Rather than simply endorse the reasonable semantics that probably every reasonable OS on the planet already implements, POSIX.1-2024 changed that language to:
> If close() is interrupted by a signal that is to be caught, then it is unspecified whether it returns -1 with errno set to [EINTR] and fildes remaining open, or returns -1 with errno set to [EINPROGRESS] and fildes being closed, or returns 0 to indicate successful completion; except that if POSIX_CLOSE_RESTART is defined as 0, then the option of returning -1 with errno set to [EINTR] and fildes remaining open shall not occur.
>
> [...]
>
> The posix_close() function shall be equivalent to the close() function, except with the modifications based on the flag argument as described below. If flag is 0, then posix_close() shall not return -1 with errno set to [EINTR], which implies that fildes will always be closed (except for [EBADF], where fildes was invalid). If flag includes POSIX_CLOSE_RESTART and POSIX_CLOSE_RESTART is defined as a non-zero value, and posix_close() is interrupted by a signal that is to be caught, then posix_close() may return -1 with errno set to [EINTR], in which case fildes shall be left open; however, it is unspecified whether fildes can subsequently be passed to any function except close() or posix_close() without error. If flag is invalid, posix_close() may fail with errno set to [EINVAL], but shall otherwise behave as if flag had been 0 and close fildes.
>
> [...]
>
> If POSIX_CLOSE_RESTART is zero, the close() function shall not return an [EINTR] error.
>
> https://pubs.opengroup.org/onlinepubs/9799919799.2024edition/functions/posix_close.html
This probably caters only to such obscure and likely indefensible niche proprietary operating systems that I doubt whether many applications in the real world will ever call posix_close(), especially given the mental gymnastics needed to understand the language describing it. But it's there in POSIX so it would be reasonable for us to implement it, or if we don't, then or at least to document why we don't.
>How-To-Repeat:
read POSIX.1-2024 and take some aspirin for the headache it will cause
>Fix:
Since close() (a) may return EINTR, and (b) is unconditionally final, i.e., cannot be restarted even if it returns EINTR, we cannot simply #define POSIX_CLOSE_RESTART 0.

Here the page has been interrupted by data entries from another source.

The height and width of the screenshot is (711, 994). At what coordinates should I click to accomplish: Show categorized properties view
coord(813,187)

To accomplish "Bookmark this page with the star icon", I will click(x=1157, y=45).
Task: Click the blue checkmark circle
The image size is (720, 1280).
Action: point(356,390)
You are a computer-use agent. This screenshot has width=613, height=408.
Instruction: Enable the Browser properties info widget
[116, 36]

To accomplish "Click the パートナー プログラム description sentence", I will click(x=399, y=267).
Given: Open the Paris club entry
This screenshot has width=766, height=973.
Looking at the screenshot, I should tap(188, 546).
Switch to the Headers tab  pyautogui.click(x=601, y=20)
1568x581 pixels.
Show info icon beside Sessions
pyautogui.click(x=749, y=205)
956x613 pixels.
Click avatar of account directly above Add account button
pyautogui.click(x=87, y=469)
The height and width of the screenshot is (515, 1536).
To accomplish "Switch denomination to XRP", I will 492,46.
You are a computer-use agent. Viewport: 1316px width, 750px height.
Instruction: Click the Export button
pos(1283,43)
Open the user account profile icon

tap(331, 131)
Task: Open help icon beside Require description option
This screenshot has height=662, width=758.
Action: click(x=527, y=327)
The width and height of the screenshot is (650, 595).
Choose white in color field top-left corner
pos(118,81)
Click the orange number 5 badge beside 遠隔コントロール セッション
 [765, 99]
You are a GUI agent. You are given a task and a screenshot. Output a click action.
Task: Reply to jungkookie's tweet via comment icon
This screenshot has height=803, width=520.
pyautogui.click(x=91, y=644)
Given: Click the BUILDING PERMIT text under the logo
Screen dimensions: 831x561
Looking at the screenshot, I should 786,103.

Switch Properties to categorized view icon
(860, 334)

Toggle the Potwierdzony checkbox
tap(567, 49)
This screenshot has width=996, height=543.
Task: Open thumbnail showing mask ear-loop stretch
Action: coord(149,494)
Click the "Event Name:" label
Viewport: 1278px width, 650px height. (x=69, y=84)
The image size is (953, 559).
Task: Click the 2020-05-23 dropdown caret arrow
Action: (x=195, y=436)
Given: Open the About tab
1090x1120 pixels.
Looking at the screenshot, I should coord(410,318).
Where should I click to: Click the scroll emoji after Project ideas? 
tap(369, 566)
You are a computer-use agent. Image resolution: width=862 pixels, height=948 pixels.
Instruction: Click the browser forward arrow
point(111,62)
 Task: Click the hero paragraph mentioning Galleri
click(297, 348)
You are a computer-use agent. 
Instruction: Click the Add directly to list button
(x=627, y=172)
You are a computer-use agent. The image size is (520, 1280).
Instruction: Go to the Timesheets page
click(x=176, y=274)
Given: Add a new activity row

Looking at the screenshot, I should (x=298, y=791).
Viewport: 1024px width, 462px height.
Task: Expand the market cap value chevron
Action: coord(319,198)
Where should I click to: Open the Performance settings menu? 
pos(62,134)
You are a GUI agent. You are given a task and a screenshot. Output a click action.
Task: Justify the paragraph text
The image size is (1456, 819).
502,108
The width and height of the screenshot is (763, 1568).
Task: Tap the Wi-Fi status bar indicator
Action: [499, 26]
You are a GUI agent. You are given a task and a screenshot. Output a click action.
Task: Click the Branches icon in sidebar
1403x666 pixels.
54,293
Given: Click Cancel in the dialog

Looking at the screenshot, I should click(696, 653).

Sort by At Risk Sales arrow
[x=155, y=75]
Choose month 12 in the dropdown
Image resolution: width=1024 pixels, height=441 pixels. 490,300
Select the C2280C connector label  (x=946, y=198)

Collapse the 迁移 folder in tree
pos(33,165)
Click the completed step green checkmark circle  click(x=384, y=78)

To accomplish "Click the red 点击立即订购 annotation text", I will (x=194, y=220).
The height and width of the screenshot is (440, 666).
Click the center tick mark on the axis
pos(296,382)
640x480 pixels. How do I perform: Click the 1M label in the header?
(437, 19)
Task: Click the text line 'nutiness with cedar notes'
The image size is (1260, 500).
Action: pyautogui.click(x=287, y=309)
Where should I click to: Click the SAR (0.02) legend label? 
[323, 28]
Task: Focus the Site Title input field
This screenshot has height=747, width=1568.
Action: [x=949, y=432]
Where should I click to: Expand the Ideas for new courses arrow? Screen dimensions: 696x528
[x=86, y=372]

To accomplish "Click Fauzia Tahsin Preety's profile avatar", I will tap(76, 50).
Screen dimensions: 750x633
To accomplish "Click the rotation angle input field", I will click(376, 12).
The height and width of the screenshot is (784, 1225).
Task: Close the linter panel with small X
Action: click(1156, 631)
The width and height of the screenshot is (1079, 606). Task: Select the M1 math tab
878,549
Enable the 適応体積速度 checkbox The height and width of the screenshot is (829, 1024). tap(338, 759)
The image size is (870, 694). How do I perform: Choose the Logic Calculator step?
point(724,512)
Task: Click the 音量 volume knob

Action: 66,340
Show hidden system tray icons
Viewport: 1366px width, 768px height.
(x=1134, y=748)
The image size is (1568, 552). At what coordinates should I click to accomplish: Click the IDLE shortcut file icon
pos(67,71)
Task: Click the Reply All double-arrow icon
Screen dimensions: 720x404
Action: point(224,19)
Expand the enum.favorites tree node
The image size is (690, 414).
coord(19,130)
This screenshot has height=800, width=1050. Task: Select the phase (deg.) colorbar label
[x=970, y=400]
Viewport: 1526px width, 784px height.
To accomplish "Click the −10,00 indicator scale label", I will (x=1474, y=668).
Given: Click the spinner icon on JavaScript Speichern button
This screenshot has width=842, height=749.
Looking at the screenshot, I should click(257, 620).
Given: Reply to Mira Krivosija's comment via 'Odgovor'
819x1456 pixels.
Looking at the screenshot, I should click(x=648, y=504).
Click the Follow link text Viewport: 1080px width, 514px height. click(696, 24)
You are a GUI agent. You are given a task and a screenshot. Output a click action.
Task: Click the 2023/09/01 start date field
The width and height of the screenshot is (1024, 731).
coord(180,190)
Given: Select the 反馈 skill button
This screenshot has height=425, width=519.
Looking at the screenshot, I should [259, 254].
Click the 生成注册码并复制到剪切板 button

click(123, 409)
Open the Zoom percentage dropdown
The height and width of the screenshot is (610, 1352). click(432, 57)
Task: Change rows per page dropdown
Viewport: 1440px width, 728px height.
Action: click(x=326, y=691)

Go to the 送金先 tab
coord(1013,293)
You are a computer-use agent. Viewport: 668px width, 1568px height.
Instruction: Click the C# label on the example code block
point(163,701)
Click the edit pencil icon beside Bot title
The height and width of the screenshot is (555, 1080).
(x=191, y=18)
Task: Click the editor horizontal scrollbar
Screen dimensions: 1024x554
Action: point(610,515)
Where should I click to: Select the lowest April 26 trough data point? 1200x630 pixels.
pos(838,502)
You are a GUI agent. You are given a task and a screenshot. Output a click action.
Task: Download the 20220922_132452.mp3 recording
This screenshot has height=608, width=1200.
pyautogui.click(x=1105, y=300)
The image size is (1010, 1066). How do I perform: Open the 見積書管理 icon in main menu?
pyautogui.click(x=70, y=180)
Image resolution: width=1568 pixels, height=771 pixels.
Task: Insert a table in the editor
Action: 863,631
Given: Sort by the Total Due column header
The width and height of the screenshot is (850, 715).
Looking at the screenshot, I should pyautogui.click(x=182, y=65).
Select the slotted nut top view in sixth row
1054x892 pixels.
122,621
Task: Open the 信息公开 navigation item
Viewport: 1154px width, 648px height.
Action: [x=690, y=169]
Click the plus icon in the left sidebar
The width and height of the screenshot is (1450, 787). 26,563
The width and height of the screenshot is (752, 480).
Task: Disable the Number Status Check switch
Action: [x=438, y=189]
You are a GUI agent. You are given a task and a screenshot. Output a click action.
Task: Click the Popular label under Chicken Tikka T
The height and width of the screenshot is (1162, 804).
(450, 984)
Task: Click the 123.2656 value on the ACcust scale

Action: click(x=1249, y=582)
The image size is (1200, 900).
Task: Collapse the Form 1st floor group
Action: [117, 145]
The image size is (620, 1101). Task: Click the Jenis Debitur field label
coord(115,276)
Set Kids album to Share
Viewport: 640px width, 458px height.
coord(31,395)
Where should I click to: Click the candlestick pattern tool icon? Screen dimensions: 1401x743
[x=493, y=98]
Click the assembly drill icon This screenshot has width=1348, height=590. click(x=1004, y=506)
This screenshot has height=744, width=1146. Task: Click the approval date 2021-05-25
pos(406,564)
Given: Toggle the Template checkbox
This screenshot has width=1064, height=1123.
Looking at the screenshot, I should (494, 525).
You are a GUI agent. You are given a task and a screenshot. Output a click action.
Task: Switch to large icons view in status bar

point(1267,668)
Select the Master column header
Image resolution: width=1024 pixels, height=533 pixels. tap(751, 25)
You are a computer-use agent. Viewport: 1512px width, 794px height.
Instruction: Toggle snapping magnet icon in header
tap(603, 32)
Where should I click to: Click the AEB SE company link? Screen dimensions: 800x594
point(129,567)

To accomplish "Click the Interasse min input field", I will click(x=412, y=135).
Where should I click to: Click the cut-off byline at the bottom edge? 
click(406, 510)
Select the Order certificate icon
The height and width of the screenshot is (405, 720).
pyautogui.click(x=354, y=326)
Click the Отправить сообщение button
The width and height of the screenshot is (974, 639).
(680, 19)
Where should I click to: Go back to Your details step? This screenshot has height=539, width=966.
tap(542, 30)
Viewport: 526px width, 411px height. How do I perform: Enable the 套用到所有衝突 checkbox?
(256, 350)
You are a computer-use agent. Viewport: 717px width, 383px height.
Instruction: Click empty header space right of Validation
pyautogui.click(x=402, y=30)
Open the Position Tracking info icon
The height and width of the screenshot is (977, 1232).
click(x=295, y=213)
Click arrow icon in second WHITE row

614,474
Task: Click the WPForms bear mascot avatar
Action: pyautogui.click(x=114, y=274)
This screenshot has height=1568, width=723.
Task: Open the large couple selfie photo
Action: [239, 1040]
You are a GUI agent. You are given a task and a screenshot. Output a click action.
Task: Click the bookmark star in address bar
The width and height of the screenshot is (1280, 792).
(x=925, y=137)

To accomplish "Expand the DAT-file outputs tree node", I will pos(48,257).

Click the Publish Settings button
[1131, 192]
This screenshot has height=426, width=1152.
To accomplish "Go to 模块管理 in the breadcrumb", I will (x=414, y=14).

So, perhaps we can do this:
#define POSIX_CLOSE_RESTART 1
int
posix_close(int fildes, int flag)
{
if (close(fildes) == -1 && errno != EINTR)
return -1;
case (flag) {
case 0:
case POSIX_CLOSE_RESTART:
break;
default:
errno = EINVAL;
return -1;
}
return 0;
}
This meets the following criteria:
> If flag is 0, then posix_close() shall not return -1 with errno set to [EINTR], which implies that fildes will always be closed (except for [EBADF], where fildes was invalid).
This posix_close() definition does not fail with EINTR. fildes is always closed.
> If flag includes POSIX_CLOSE_RESTART and POSIX_CLOSE_RESTART is defined as a non-zero value, and posix_close() is interrupted by a signal that is to be caught, then posix_close() may return -1 with errno set to [EINTR], in which case fildes shall be left open; [...]
POSIX_CLOSE_RESTART is defined as a non-zero value, so this clause applies. And while this clause says posix_close() MAY fail with EINTR, it does not say posix_close() MUST fail with EINTR if interrupted by a signal. This posix_close() definition succeeds (returns 0) if interrupted by a signal, so it meets the requirement by never failing with EINTR and never leaving fildes open.
> If flag is invalid, posix_close() may fail with errno set to [EINVAL], but shall otherwise behave as if flag had been 0 and close fildes.
This checks flag for validity _after_ close(), so fildes is closed even if flag is invalid. (EBADF and other possible close() failures like EIO take precedence over EINVAL.)
This posix_close() definition closes fildes even if the flag is invalid.
>Audit-Trail:
From: Taylor R Campbell <riastradh@NetBSD.org>
To: gnats-bugs@NetBSD.org, netbsd-bugs@NetBSD.org
Cc:
Subject: Re: kern/58929: POSIX.1-2024 compliance: posix_close, POSIX_CLOSE_RESTART
Date: Sat, 21 Dec 2024 22:07:19 +0000
Correction: Our current close() -- and probably all existing close()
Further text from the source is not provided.